Members of the National Center for Prenatal & Postnatal Down Syndrome Resources presented a breakout session at this year’s annual conference for the Association of University Centers on Disability (AUCD):
- Harold Kleinert, director Human Development Institute, the UCEDD for Kentucky;
- Stephanie Meredith, director of medical outreach and author of the materials recognized by professional medical organizations;
- Mitchell Levitz, review board member for the Kennedy Foundation; and,
- Myself, bioethicist for the National Center.
Stephanie shared an insight she had gained from looking at the history of what it meant to be a person with Down syndrome.
She commented on how the extra 21st Chromosome must have transformed over the decades. How else to explain the life expectancy rising from under 10 years of age at the turn of the last century to now being over 60? Or, that individuals with Down syndrome were not expected to even read a half century ago and now more and more are working in professional offices.
Of course, her point was that the 21st chromosome had not changed whatsoever.
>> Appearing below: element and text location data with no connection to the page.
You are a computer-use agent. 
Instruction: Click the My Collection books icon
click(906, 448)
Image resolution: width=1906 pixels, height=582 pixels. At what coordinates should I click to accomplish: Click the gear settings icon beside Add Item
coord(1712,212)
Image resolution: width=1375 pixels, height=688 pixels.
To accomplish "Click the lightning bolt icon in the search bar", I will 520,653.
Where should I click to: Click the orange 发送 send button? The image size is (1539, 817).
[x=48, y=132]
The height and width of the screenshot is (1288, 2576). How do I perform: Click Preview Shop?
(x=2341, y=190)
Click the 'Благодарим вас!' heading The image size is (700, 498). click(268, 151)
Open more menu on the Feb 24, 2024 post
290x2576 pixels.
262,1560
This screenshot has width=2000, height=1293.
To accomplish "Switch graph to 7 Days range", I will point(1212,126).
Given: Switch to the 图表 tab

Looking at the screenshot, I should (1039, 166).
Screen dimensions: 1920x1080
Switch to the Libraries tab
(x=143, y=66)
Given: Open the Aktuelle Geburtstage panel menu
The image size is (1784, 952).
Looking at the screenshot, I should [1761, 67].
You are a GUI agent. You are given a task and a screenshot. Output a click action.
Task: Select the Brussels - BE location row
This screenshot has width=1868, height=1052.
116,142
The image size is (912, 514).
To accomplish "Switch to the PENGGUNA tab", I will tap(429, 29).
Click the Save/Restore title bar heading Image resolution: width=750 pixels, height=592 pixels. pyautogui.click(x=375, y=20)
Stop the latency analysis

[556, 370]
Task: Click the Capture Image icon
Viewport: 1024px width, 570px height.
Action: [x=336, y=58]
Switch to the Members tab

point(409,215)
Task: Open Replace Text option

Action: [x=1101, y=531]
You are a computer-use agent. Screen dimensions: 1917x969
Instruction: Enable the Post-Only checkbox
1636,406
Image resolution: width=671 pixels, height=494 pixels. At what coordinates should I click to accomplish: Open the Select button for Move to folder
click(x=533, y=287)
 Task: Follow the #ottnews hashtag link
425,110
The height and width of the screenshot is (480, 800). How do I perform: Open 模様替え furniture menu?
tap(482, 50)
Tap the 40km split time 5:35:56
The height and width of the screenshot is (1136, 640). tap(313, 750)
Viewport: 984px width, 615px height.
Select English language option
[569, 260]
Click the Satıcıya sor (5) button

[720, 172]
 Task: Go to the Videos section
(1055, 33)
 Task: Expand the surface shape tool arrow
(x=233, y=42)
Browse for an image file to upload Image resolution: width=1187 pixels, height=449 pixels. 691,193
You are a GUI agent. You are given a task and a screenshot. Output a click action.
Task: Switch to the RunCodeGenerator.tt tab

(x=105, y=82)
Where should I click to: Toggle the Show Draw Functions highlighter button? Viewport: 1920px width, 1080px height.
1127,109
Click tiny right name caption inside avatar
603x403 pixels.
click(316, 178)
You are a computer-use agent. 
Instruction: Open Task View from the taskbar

Instead, what had changed was society and its expectations and acceptance of those with Down syndrome.
Our co-panelist was living proof of this transformation.
Mitch Levitz spoke of how when he was born in 1970, his parents were counseled about institutionalizing him. But instead, they brought him home and loved him. He went on to read Hebrew at his bar mitzvah, graduate from high school, and have an office job at his local UCEDD.
Having spoken at dozens of these types of panels, I was impressed by Mitch’s remarks. Not only for the substance, but also for the style. Mitch spoke without notes, extemporaneously, and not from some rote script. Public speaking is often rated one of the top fears, but clearly not for Mitch.
I doubt many parents today, when they are told their child has Down syndrome, can envision their child working at a university office and speaking at a national conference. But, Mitch is just one example of a growing number of individuals with Down syndrome living such lives.
Nothing has changed about the extra 21st Chromosome. But the opportunities for those who have it certainly have.